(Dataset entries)
[Start of Attachment]

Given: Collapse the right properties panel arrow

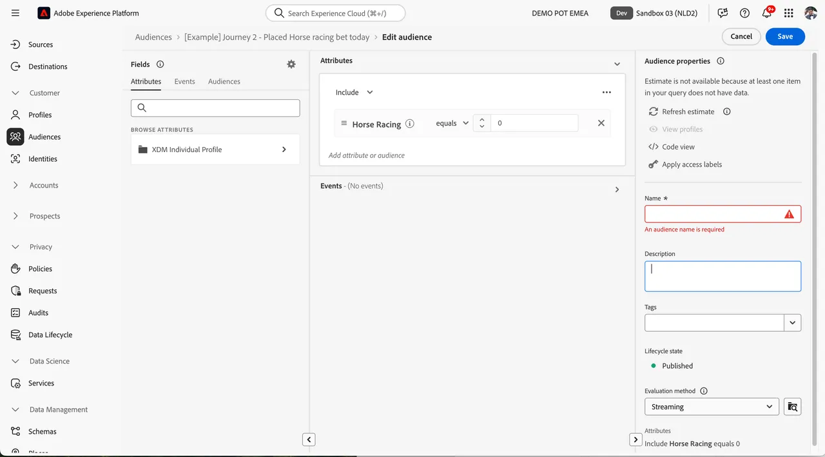Looking at the screenshot, I should point(635,440).
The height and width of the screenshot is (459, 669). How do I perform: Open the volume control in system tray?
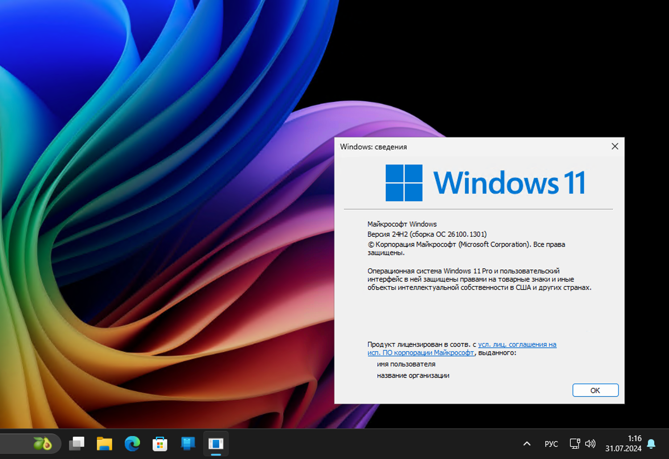[591, 444]
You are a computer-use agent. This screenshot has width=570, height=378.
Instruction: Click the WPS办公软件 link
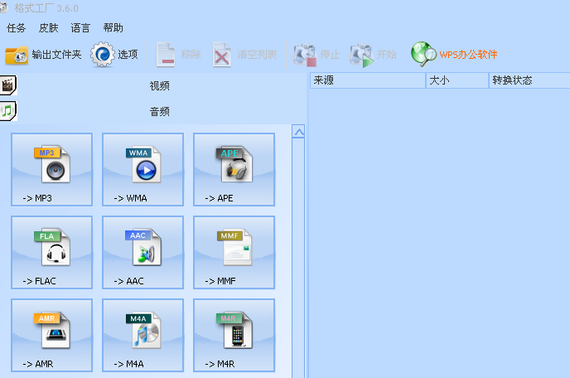(455, 56)
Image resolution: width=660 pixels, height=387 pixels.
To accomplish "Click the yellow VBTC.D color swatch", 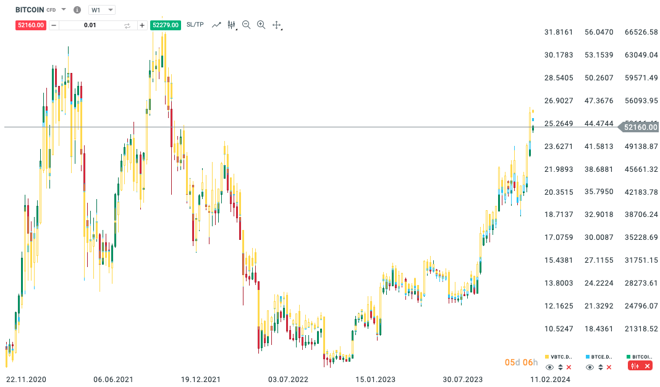I will pos(547,357).
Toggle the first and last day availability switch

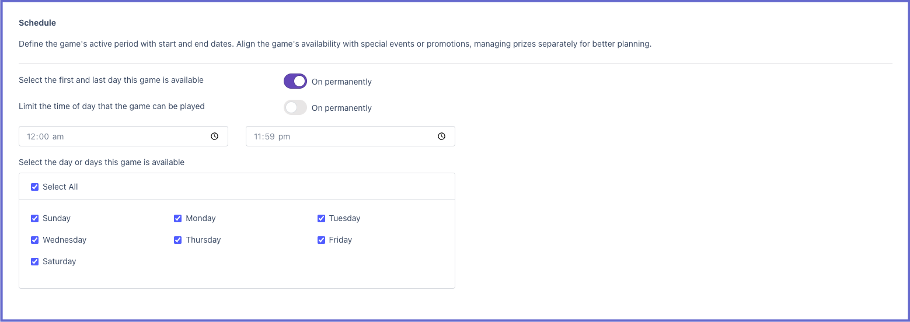(295, 81)
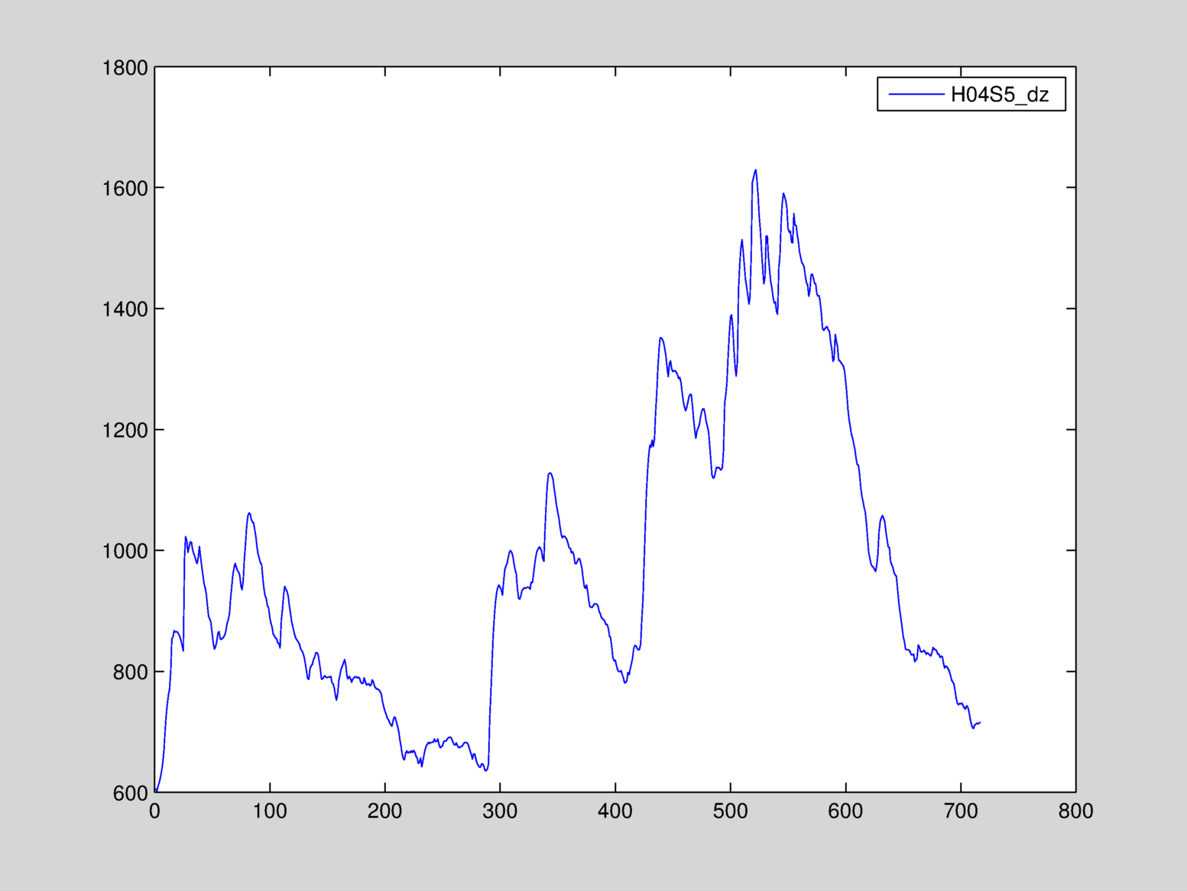This screenshot has height=891, width=1187.
Task: Select the x-axis label 800
Action: click(x=1075, y=812)
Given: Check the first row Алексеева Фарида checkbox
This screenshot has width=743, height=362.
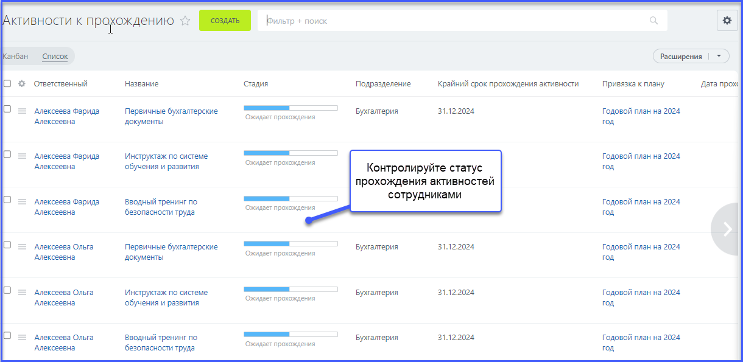Looking at the screenshot, I should pyautogui.click(x=7, y=109).
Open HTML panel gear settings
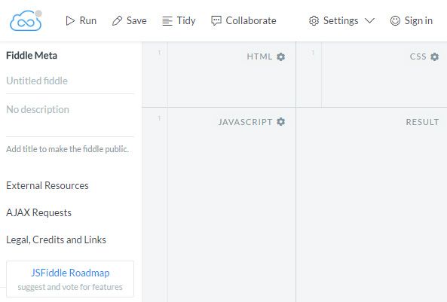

[End of Attachment]

**TO DO:**
Only the lines from the one containing "This screenshot has width=743, height=362." through the last line of the entries, both included, should be repeated exactly, and the pictures should be left out.

**SOLUTION FOR THIS PROBLEM:**
This screenshot has width=743, height=362.
Looking at the screenshot, I should pyautogui.click(x=7, y=109).
Open HTML panel gear settings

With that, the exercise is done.